Pactos legislativos
- 11/05/2026 00:00
La Asamblea Nacional ha perfeccionado el arte de la simulación. Lo que inició como una promesa de modernización y fiscalización de la Contraloría mediante relojes biométricos, ha involucionado hacia un sistema de “planas de asistencia” manuales que multiplican la opacidad. La Estrella de Panamá revela hoy un pacto de silencio entre bancadas que institucionaliza la excepción: cada despacho puede exonerar de marcar a diez funcionarios, permitiendo el cobro de salarios públicos sin constancia de trabajo.

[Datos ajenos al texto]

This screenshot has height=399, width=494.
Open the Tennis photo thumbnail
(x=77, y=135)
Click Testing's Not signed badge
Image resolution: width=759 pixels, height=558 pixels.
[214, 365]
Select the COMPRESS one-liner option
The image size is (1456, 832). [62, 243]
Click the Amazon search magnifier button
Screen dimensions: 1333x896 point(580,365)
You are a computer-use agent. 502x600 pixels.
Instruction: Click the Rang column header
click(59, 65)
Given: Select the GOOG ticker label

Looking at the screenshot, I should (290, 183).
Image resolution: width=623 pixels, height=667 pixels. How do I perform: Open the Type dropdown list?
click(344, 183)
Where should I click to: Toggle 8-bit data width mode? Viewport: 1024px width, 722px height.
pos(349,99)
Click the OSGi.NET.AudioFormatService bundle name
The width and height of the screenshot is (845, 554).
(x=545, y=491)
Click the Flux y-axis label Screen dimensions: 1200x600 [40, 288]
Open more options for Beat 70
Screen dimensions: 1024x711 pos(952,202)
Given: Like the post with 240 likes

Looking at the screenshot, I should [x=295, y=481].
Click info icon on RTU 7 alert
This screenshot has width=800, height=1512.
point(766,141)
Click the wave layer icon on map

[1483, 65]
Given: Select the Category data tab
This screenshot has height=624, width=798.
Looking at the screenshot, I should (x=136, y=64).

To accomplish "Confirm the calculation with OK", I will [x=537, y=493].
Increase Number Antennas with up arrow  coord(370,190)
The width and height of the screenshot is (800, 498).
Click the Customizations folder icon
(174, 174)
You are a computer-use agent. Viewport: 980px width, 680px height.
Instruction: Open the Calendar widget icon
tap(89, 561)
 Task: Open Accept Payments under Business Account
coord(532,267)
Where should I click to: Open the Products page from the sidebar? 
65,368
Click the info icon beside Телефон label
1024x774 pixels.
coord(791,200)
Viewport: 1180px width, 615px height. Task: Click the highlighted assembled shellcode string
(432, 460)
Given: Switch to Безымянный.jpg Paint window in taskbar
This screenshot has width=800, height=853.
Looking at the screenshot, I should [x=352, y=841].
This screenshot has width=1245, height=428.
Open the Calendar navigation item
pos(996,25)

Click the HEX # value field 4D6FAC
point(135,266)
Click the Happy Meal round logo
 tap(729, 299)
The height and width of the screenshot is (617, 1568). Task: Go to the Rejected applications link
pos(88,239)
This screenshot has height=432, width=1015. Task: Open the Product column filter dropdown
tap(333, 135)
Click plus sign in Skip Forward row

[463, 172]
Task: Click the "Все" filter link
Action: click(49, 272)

Este esquema no es una falla administrativa; es una estrategia política para retener el control del Legislativo mediante el clientelismo. Resulta una afrenta a la ciudadanía que, en medio de exigencias de austeridad, se validen sueldos elevados sin registro de entrada, legalizando de facto las “botellas”. El silencio de la Asamblea y la inacción de la Contraloría sugieren una complicidad que desangra las finanzas públicas y vulnera la confianza ciudadana. La democracia no puede sostenerse sobre una planilla que premia la ausencia y castiga la integridad. El presupuesto estatal no puede seguir siendo el botín de acuerdos de “cuartitos” que desprecian la transparencia y la dignidad de un país que exige rendición de cuentas.